■ DOCUMENT TEXT
Australia pioneers ‘stacking’ of microcredentials into degrees

Lego model of the Sydney Opera House being constructed as a metaphor for microcredentials

Source: Getty

Scale up: a ‘microcredentials marketplace’ will allow learners to build up credits

Australia is pioneering the stacking of microcredentials into more illustrious qualifications as the pandemic injects urgency into the roll-out of lifelong learning.

The Sydney-based Universities Admissions Centre (UAC) has won a federal government tender to develop Australia’s first online “microcredentials marketplace”, allowing people to appraise short courses and how they can be combined into full degrees.

The microcredentials marketplace, which will take about two years to develop, will provide a nationally consistent platform so that students can compare course outcomes, duration, delivery mode and credit point value. It is being funded by a A$4.3 million (£2.3 million) grant announced in mid-2020 by Dan Tehan, who was then education minister, after dozens of universities had rolled out short online courses supported by Canberra’s higher education relief package.

The heavily discounted courses proved popular with Australians who found themselves with time on their hands because of the pandemic’s impacts. “Microcredentials address the most common barriers cited by adult workers who are not intending to undertake further formal training or study: time and cost,” Mr Tehan said at the time.

Separately, the UAC has signed up its first client for an academic credit management system that helps university applicants calculate how much advanced standing they will receive for previous qualifications.

■ GIVEN ENTRIES
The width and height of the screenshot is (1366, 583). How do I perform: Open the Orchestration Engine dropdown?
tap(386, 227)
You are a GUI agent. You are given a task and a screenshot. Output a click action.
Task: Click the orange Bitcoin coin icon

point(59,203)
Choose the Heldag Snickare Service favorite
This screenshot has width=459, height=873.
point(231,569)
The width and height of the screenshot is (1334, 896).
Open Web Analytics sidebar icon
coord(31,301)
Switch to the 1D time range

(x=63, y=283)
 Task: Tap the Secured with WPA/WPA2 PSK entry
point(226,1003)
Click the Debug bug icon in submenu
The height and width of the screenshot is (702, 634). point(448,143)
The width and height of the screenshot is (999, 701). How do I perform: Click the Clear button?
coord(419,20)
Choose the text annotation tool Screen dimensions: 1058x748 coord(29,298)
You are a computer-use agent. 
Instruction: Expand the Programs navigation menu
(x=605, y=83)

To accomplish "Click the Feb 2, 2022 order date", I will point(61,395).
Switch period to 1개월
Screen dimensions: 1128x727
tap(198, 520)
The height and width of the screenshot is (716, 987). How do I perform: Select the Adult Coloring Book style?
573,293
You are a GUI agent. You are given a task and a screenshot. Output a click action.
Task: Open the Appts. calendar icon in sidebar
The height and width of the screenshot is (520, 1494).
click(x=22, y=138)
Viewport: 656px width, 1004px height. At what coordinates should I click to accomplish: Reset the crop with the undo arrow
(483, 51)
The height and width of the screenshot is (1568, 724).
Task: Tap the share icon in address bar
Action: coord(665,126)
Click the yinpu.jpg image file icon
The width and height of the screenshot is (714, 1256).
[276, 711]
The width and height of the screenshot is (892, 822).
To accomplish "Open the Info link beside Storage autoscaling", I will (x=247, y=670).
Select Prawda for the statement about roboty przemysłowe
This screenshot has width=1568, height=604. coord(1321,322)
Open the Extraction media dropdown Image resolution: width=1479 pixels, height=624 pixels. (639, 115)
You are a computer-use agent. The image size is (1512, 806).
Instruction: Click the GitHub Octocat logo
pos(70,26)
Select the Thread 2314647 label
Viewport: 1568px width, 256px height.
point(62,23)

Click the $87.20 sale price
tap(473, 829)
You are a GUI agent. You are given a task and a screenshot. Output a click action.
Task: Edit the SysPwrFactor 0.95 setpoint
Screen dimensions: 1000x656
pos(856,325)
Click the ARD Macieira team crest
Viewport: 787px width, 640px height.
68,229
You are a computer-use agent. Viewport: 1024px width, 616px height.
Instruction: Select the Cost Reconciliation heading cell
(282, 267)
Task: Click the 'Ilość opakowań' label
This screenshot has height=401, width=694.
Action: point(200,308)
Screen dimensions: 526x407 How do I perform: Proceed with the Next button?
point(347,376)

■ PROBLEM
In two sentences, summarize the article about microcredentials in Australia.

■ RESPONSE TO THE TASK
The Sydney-based Universities Admissions Centre has won a federal government tender to build Australia's first online "microcredentials marketplace," which will let people compare short courses and see how they can be combined into full degrees. The platform will take about two years to develop and is funded by an A$4.3 million grant announced in mid-2020, after heavily discounted short online courses proved popular during the pandemic.